The transition from an emerging technology to a regulated tool is a complex process. On one hand, there is the fear of stifling innovation and losing the global technological race; on the other, the underlying fear of collateral damage to the workforce, copyright, and the development of minors. Today, the United States government and the country's largest public school system have decided to step forward, showing what mandatory coexistence with Artificial Intelligence will look like.

The federal plan: The White House seeks to establish control

On a macro level, the US government has laid its cards on the table with the publication of the "National Legislative Policy Framework for AI". This long-awaited document is not a simple suggestion, but a legislative skeleton designed to establish unified federal rules.

The White House has identified seven critical areas that require immediate intervention. Among the most notable are child protection in digital environments, the preservation and transition of the workforce in the face of automation, and the always thorny issue of copyright, a constant headache for creators and tech companies alike.

The goal of this national framework is clear: to prevent the country from becoming a patchwork of contradictory state laws. By standardizing regulations from the federal level, the government seeks to provide certainty to AI companies while establishing hard limits on what is ethically acceptable. However, this move is already generating friction. While the administration promotes orderly growth, progressive voices seek to curb the environmental impact of new data centers, showing that AI regulation is also a political battleground.

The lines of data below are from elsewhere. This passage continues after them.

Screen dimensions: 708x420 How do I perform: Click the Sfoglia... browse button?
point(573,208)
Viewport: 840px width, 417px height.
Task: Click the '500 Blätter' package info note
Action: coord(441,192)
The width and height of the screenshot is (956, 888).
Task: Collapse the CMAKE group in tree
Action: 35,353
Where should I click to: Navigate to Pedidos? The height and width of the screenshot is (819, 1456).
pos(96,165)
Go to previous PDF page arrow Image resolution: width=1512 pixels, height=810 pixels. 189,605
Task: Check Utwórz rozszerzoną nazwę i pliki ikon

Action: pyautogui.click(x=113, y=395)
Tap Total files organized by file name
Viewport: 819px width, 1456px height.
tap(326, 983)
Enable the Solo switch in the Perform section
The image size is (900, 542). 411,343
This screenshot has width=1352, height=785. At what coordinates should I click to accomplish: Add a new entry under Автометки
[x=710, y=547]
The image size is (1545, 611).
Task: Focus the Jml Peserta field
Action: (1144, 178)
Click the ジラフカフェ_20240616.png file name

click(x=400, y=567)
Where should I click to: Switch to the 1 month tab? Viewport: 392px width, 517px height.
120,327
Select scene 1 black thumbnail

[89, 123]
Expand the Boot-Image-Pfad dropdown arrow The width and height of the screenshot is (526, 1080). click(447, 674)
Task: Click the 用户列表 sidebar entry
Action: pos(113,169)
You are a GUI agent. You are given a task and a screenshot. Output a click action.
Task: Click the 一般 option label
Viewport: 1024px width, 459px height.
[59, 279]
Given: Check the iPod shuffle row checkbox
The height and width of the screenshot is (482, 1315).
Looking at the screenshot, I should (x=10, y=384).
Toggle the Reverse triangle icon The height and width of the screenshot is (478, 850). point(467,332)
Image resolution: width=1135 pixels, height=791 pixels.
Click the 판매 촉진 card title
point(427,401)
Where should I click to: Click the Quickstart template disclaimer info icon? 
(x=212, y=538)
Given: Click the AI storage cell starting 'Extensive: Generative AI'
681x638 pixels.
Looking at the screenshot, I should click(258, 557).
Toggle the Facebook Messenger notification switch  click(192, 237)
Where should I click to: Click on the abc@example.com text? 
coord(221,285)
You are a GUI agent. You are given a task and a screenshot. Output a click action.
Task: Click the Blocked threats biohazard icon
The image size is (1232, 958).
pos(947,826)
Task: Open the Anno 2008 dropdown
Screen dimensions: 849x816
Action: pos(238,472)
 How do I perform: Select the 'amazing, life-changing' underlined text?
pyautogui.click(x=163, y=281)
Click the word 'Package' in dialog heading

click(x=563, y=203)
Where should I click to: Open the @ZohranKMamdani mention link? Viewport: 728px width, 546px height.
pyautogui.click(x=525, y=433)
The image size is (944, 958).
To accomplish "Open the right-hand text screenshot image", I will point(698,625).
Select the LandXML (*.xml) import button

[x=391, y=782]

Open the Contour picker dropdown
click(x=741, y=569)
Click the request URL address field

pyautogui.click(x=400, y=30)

New York takes the first practical step in education

While Washington debates large-scale policy, New York City is already dealing with AI in the daily trenches: its schools. Leaving behind the narrative of panic and absolute prohibition that dominated the early years of the ChatGPT boom, New York public schools have launched their first official guide on the use of Artificial Intelligence.

This milestone, announced on March 24, marks a paradigm shift for the largest school system in the United States. The guideline is fascinatingly pragmatic: teachers have the green light to use generative AI tools in planning their classes, creating educational materials, and structuring curricula. In other words, AI is welcomed as an administrative and creative assistant.

However, the red line is absolute and non-negotiable: it is strictly forbidden to use Artificial Intelligence to grade students or assign scores. The New York school system has ruled that the evaluation of human progress must remain an exclusively human task. This decision underscores an emerging philosophy: AI can optimize preparation, but it must not replace the critical judgment and empathy needed to evaluate a student's effort.

The future already has an instruction manual

What we are witnessing is the birth of AI bureaucracy. The convergence of the White House's "National Legislative Policy Framework" and the pragmatic guidelines of New York schools shows that society has accepted that Artificial Intelligence is here to stay.

We are no longer trying to turn off the machine, but building it a steering wheel and brakes. The rules are on the table, and how we adapt them will define the next decade of our relationship with technology.